Philip Stephen Gray OBE (11 March 1923 – 30 November 2012) was an English musical administrator, who managed the Royal Liverpool Philharmonic Orchestra for 23 years.

==Career==

In 1950, together with David Cairns, Gray established the Chelsea Opera Group. This was an organisation that produced concert performances of operas rather than staged productions because they were less expensive for the audiences. For their first performance they persuaded Colin Davis, at the time a 22-year-old clarinetist, to conduct a concert performance of Mozart’s Don Giovanni in the Holywell Music Room, Oxford. Gray played in the orchestra, and Cairns sang the role of Leporello.

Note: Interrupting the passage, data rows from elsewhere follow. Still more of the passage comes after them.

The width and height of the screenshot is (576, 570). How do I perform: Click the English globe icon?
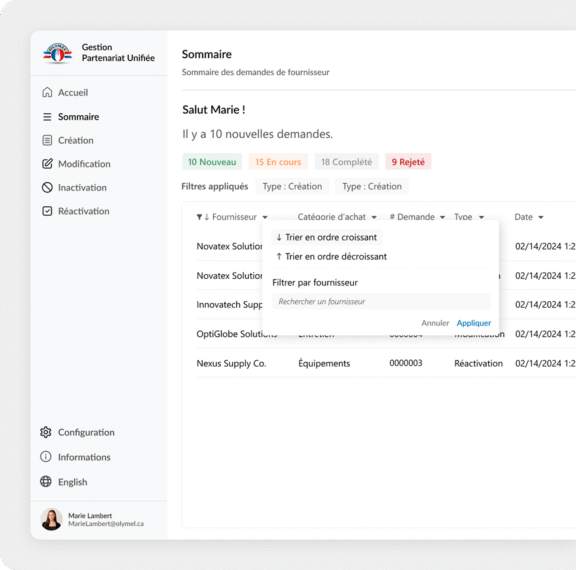pos(46,481)
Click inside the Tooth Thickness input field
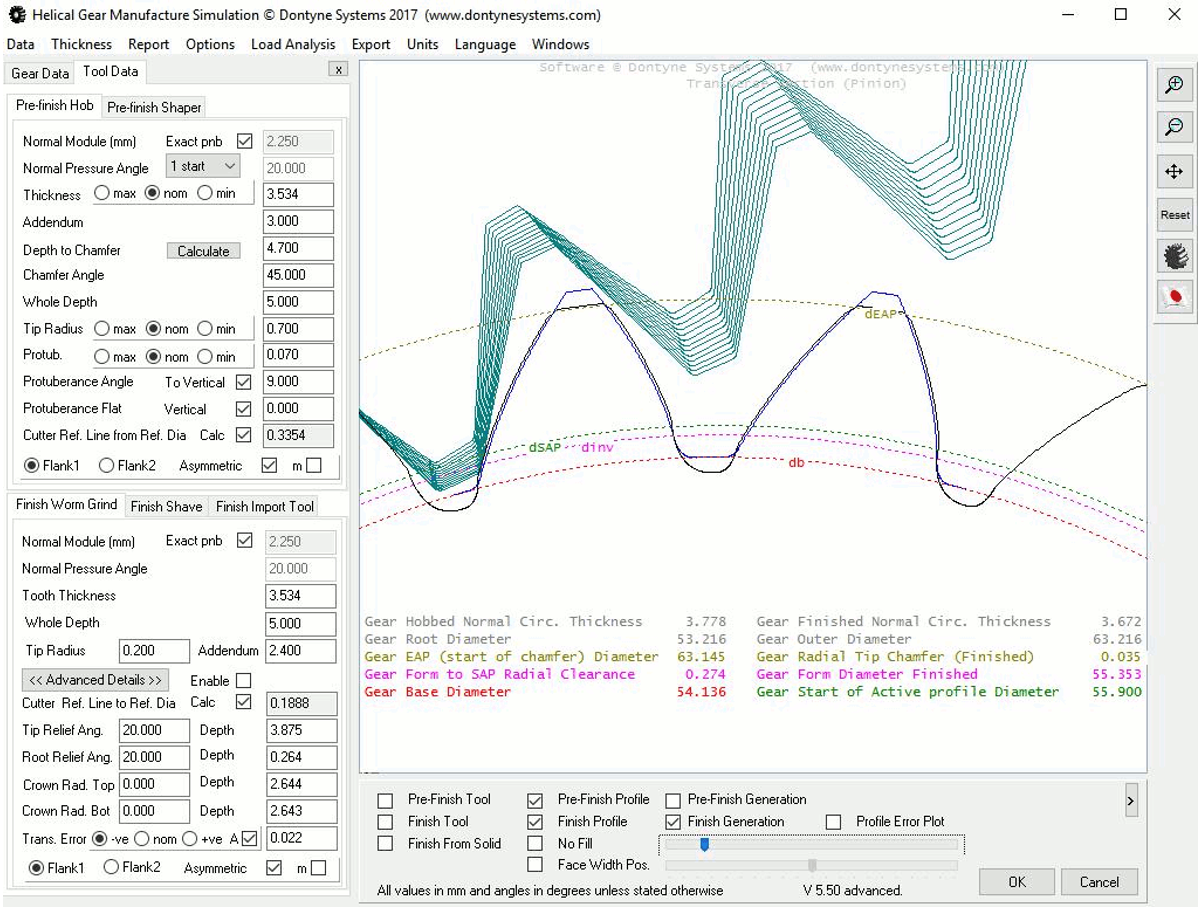The height and width of the screenshot is (907, 1200). 300,595
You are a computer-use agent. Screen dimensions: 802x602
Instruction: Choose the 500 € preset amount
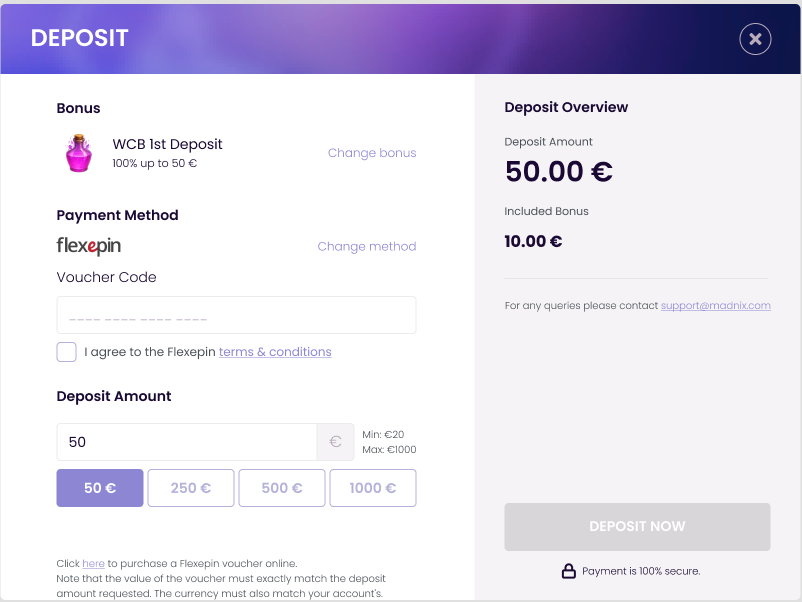(x=282, y=488)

In 1957 the London Philharmonic Orchestra invited Gray to leave his career at the Bank of England to assist with managing its finances. Two years later Gray joined the Philharmonia Orchestra as an administrator. In 1964 he moved to Liverpool to become the manager of the Liverpool Philharmonic Orchestra, a post he held until his retirement in 1987. During this time, the orchestra had five principal conductors, Sir Charles Groves (until 1977), Walter Weller (1977–80), David Atherton (1980–83), Marek Janowski (1983–87), and Libor Pešek (1987–97). Together with Sir Charles, Gray organised an annual conductors' seminar, in which young potential conductors worked with the orchestra for a fortnight. In 1972 Gray noticed the potential of Simon Rattle when, at the age of 17, he conducted the Merseyside Youth Orchestra in a performance of The Rite of Spring. Gray appointed Rattle as an associate conductor of the Royal Liverpool Philharmonic Orchestra in 1977. When Gray retired in 1987, a concert was organised in which each of the five principal conductors, and Simon Rattle, took part. Following his retirement, Gray remained active, helping to the rescue the Bluecoat Society of Arts, who were based in the Bluecoat Chambers in Liverpool, from closure.

==Personal life==

Stephen Gray was born in Guildford, Surrey, England, and was the son of an Anglican clergyman. He was educated at Rugby School, where he took an active part in the school orchestra. After leaving school he worked at Bletchley Park, but he never disclosed what he did there. He studied classics at Trinity College, Oxford, then joined the Bank of England as a trainee. Gray married Frances, a member of the chorus of the Chelsea Opera Group, in 1953. Together they had a son and a daughter. Gray was appointed OBE in 1987.